## Your instructions
Print out the entries from the line containing "This screenshot has width=202, height=156." through the last line, exactly, and print nothing else. Pictures are not copied.

(Dataset)

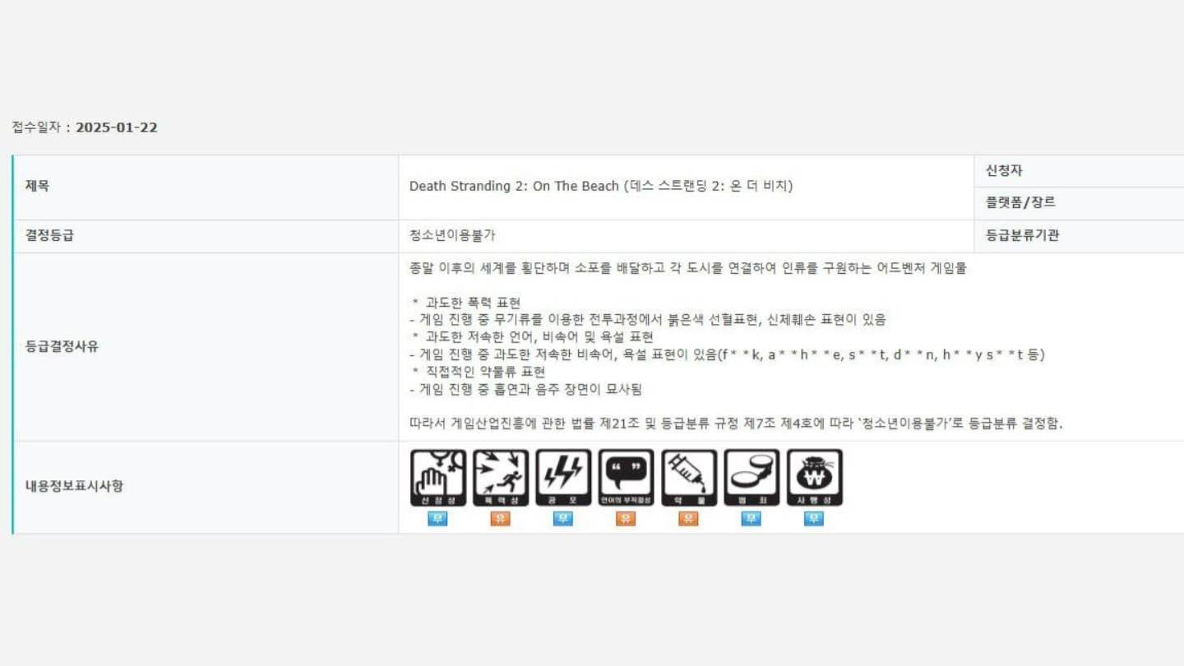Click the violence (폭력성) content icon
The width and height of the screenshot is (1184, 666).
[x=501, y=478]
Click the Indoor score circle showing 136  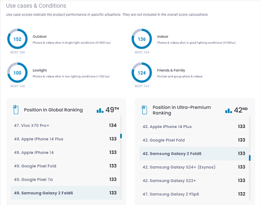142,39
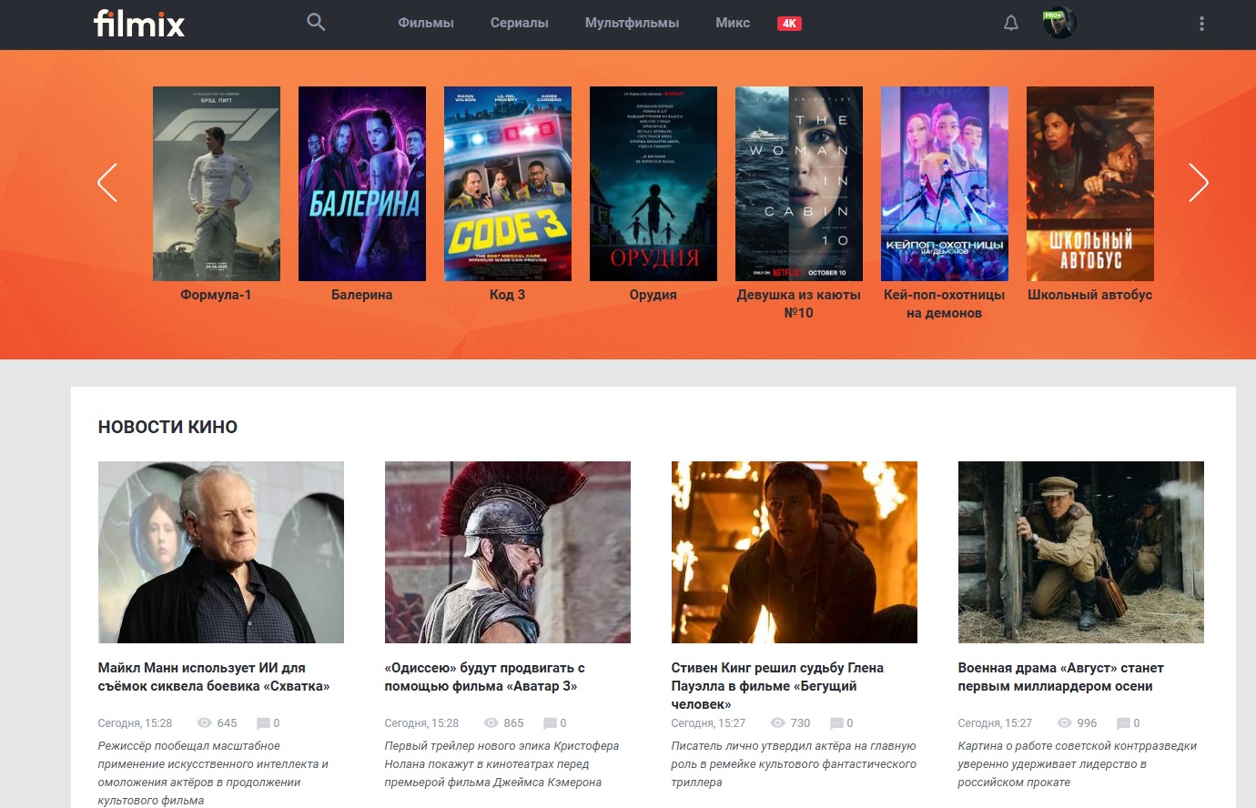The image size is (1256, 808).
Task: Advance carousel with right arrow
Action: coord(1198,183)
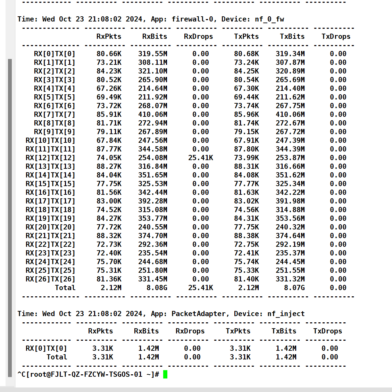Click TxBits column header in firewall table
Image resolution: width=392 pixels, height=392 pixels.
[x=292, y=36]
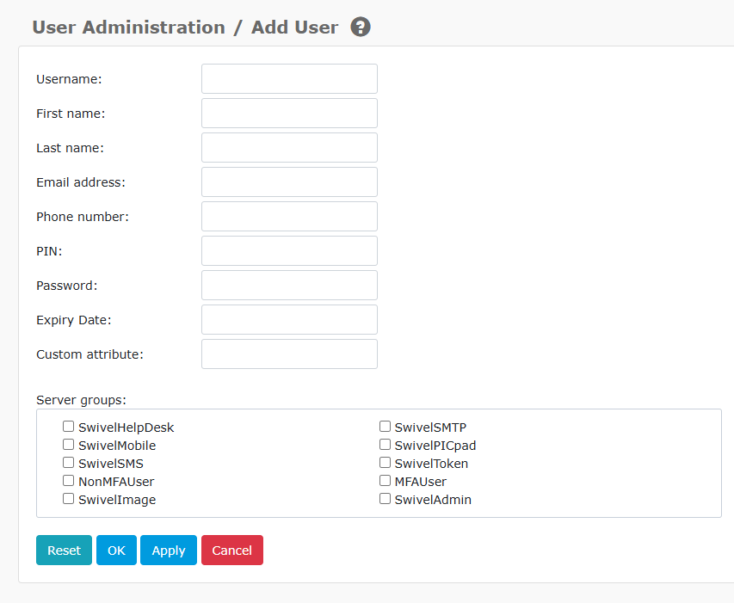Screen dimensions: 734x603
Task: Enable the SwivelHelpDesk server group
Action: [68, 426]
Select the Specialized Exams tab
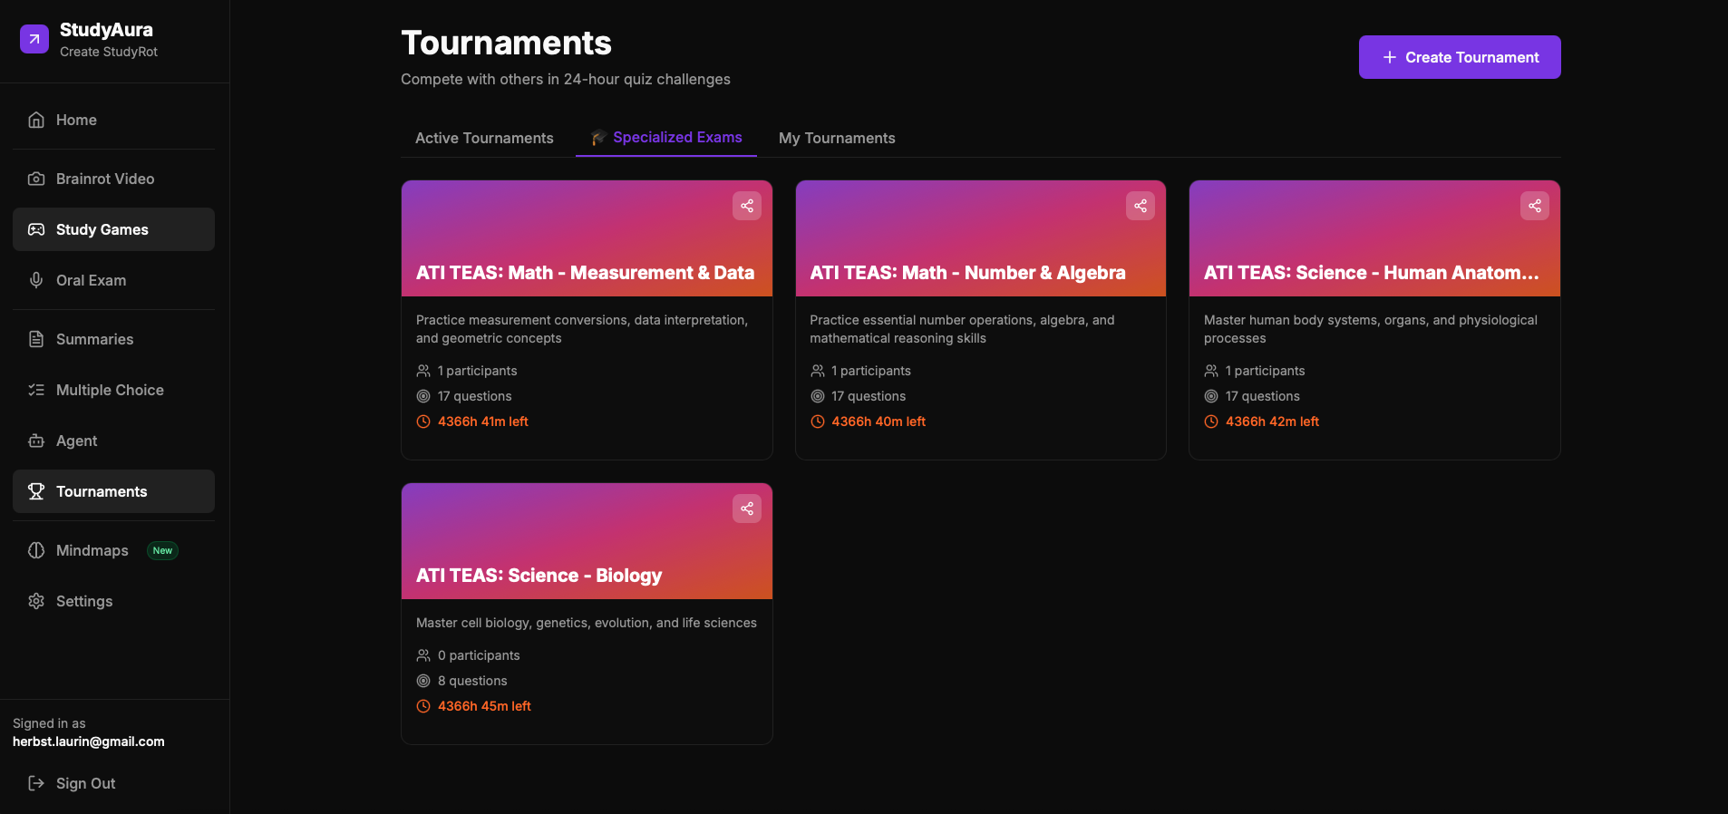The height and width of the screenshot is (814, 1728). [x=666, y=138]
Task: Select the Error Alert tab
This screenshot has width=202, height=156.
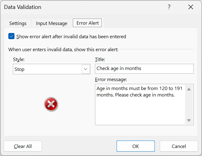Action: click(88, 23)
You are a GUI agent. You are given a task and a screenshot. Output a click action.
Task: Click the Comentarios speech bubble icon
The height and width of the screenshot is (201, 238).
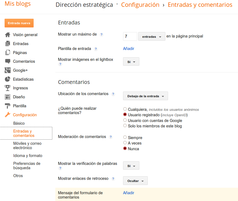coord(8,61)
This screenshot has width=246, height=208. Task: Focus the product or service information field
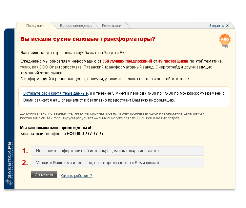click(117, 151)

(End Dataset)

## Response box
This screenshot has width=202, height=156.
Action: click(88, 23)
You are a GUI agent. You are given a task and a screenshot. Output a click action.
Task: Click the Comentarios speech bubble icon
The height and width of the screenshot is (201, 238).
coord(8,61)
This screenshot has width=246, height=208. Task: Focus the product or service information field
click(117, 151)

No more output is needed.